REQUIRED ACTION> From start to end of the material below, restate each line exactly.

━━━━━━━━━━━━━━━━━━━━━━━━━━━━━━

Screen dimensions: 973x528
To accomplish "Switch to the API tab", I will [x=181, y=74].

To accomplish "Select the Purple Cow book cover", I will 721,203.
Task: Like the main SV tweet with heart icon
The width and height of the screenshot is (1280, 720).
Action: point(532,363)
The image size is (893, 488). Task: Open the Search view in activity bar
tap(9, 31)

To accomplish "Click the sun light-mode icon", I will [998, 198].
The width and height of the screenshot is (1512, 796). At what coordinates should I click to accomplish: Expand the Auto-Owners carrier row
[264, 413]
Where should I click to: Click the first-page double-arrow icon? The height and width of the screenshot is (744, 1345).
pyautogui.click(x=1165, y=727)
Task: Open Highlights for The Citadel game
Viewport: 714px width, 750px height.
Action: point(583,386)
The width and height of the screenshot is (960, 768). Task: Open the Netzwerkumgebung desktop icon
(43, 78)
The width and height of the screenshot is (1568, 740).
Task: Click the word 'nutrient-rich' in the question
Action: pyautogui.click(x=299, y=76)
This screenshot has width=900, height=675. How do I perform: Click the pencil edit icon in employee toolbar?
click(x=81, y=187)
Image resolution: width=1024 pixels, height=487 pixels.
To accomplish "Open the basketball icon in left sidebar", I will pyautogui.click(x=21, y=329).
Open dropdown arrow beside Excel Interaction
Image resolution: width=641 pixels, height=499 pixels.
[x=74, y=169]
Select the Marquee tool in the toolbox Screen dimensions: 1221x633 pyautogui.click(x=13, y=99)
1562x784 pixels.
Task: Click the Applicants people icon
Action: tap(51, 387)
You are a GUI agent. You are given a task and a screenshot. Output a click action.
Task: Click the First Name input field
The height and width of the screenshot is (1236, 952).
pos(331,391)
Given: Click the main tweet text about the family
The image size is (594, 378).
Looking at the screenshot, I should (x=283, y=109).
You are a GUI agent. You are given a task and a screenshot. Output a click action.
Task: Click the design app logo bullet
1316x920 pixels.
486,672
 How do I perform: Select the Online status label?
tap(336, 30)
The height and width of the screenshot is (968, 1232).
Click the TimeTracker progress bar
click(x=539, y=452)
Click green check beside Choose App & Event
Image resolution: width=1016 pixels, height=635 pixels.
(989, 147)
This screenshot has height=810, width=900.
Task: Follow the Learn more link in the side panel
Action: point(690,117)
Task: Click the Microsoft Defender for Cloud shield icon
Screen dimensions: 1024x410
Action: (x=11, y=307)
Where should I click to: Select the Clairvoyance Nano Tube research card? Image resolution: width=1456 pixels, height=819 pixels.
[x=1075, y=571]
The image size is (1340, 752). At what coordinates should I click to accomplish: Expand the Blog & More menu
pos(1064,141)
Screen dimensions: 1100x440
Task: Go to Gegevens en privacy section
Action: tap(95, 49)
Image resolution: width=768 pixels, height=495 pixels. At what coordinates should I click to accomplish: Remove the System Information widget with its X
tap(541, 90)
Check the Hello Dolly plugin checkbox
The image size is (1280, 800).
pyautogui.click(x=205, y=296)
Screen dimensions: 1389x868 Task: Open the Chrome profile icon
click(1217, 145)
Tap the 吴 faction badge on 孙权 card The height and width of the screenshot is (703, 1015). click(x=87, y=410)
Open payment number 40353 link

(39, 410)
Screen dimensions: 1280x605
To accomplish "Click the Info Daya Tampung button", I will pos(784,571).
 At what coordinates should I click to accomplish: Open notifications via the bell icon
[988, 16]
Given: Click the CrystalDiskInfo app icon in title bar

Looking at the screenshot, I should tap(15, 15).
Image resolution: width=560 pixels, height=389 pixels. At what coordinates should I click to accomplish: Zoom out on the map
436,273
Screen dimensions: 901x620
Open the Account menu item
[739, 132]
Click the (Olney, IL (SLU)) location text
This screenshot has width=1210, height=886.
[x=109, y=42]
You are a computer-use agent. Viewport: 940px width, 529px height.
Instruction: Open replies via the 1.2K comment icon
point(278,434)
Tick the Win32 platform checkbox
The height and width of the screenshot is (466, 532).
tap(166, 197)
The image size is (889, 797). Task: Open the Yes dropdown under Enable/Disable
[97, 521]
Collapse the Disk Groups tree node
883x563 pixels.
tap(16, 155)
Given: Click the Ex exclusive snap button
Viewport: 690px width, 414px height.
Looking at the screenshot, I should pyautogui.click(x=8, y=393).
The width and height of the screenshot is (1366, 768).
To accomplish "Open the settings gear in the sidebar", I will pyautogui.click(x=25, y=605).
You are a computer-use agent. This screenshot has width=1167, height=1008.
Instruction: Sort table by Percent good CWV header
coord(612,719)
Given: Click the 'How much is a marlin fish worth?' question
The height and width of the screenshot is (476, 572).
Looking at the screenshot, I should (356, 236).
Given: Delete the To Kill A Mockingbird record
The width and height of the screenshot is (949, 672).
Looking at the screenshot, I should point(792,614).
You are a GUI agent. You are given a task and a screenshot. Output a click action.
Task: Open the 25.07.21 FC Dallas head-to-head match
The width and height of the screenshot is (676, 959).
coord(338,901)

━━━━━━━━━━━━━━━━━━━━━━━━━━━━━━

ANSWER SECTION>
Screen dimensions: 973x528
To accomplish "Switch to the API tab", I will [x=181, y=74].

To accomplish "Select the Purple Cow book cover", I will 721,203.
Task: Like the main SV tweet with heart icon
The width and height of the screenshot is (1280, 720).
Action: point(532,363)
The image size is (893, 488). Task: Open the Search view in activity bar
tap(9, 31)

To accomplish "Click the sun light-mode icon", I will [998, 198].
The width and height of the screenshot is (1512, 796). At what coordinates should I click to accomplish: Expand the Auto-Owners carrier row
[264, 413]
Where should I click to: Click the first-page double-arrow icon? The height and width of the screenshot is (744, 1345).
pyautogui.click(x=1165, y=727)
Task: Open Highlights for The Citadel game
Viewport: 714px width, 750px height.
Action: point(583,386)
The width and height of the screenshot is (960, 768). Task: Open the Netzwerkumgebung desktop icon
(43, 78)
The width and height of the screenshot is (1568, 740).
Task: Click the word 'nutrient-rich' in the question
Action: pyautogui.click(x=299, y=76)
This screenshot has width=900, height=675. How do I perform: Click the pencil edit icon in employee toolbar?
click(x=81, y=187)
Image resolution: width=1024 pixels, height=487 pixels.
To accomplish "Open the basketball icon in left sidebar", I will pyautogui.click(x=21, y=329).
Open dropdown arrow beside Excel Interaction
Image resolution: width=641 pixels, height=499 pixels.
[x=74, y=169]
Select the Marquee tool in the toolbox Screen dimensions: 1221x633 pyautogui.click(x=13, y=99)
1562x784 pixels.
Task: Click the Applicants people icon
Action: tap(51, 387)
You are a GUI agent. You are given a task and a screenshot. Output a click action.
Task: Click the First Name input field
The height and width of the screenshot is (1236, 952).
pos(331,391)
Given: Click the main tweet text about the family
The image size is (594, 378).
Looking at the screenshot, I should (x=283, y=109).
You are a GUI agent. You are given a task and a screenshot. Output a click action.
Task: Click the design app logo bullet
1316x920 pixels.
486,672
 How do I perform: Select the Online status label?
tap(336, 30)
The height and width of the screenshot is (968, 1232).
Click the TimeTracker progress bar
click(x=539, y=452)
Click green check beside Choose App & Event
Image resolution: width=1016 pixels, height=635 pixels.
(989, 147)
This screenshot has height=810, width=900.
Task: Follow the Learn more link in the side panel
Action: point(690,117)
Task: Click the Microsoft Defender for Cloud shield icon
Screen dimensions: 1024x410
Action: (x=11, y=307)
Where should I click to: Select the Clairvoyance Nano Tube research card? Image resolution: width=1456 pixels, height=819 pixels.
[x=1075, y=571]
The image size is (1340, 752). At what coordinates should I click to accomplish: Expand the Blog & More menu
pos(1064,141)
Screen dimensions: 1100x440
Task: Go to Gegevens en privacy section
Action: tap(95, 49)
Image resolution: width=768 pixels, height=495 pixels. At what coordinates should I click to accomplish: Remove the System Information widget with its X
tap(541, 90)
Check the Hello Dolly plugin checkbox
The image size is (1280, 800).
pyautogui.click(x=205, y=296)
Screen dimensions: 1389x868 Task: Open the Chrome profile icon
click(1217, 145)
Tap the 吴 faction badge on 孙权 card The height and width of the screenshot is (703, 1015). click(x=87, y=410)
Open payment number 40353 link

(39, 410)
Screen dimensions: 1280x605
To accomplish "Click the Info Daya Tampung button", I will pos(784,571).
 At what coordinates should I click to accomplish: Open notifications via the bell icon
[988, 16]
Given: Click the CrystalDiskInfo app icon in title bar

Looking at the screenshot, I should tap(15, 15).
Image resolution: width=560 pixels, height=389 pixels. At what coordinates should I click to accomplish: Zoom out on the map
436,273
Screen dimensions: 901x620
Open the Account menu item
[739, 132]
Click the (Olney, IL (SLU)) location text
This screenshot has width=1210, height=886.
[x=109, y=42]
You are a computer-use agent. Viewport: 940px width, 529px height.
Instruction: Open replies via the 1.2K comment icon
point(278,434)
Tick the Win32 platform checkbox
The height and width of the screenshot is (466, 532).
tap(166, 197)
The image size is (889, 797). Task: Open the Yes dropdown under Enable/Disable
[97, 521]
Collapse the Disk Groups tree node
883x563 pixels.
tap(16, 155)
Given: Click the Ex exclusive snap button
Viewport: 690px width, 414px height.
Looking at the screenshot, I should pyautogui.click(x=8, y=393).
The width and height of the screenshot is (1366, 768).
To accomplish "Open the settings gear in the sidebar", I will pyautogui.click(x=25, y=605).
You are a computer-use agent. This screenshot has width=1167, height=1008.
Instruction: Sort table by Percent good CWV header
coord(612,719)
Given: Click the 'How much is a marlin fish worth?' question
The height and width of the screenshot is (476, 572).
Looking at the screenshot, I should (356, 236).
Given: Delete the To Kill A Mockingbird record
The width and height of the screenshot is (949, 672).
Looking at the screenshot, I should point(792,614).
You are a GUI agent. You are given a task and a screenshot. Output a click action.
Task: Open the 25.07.21 FC Dallas head-to-head match
The width and height of the screenshot is (676, 959).
coord(338,901)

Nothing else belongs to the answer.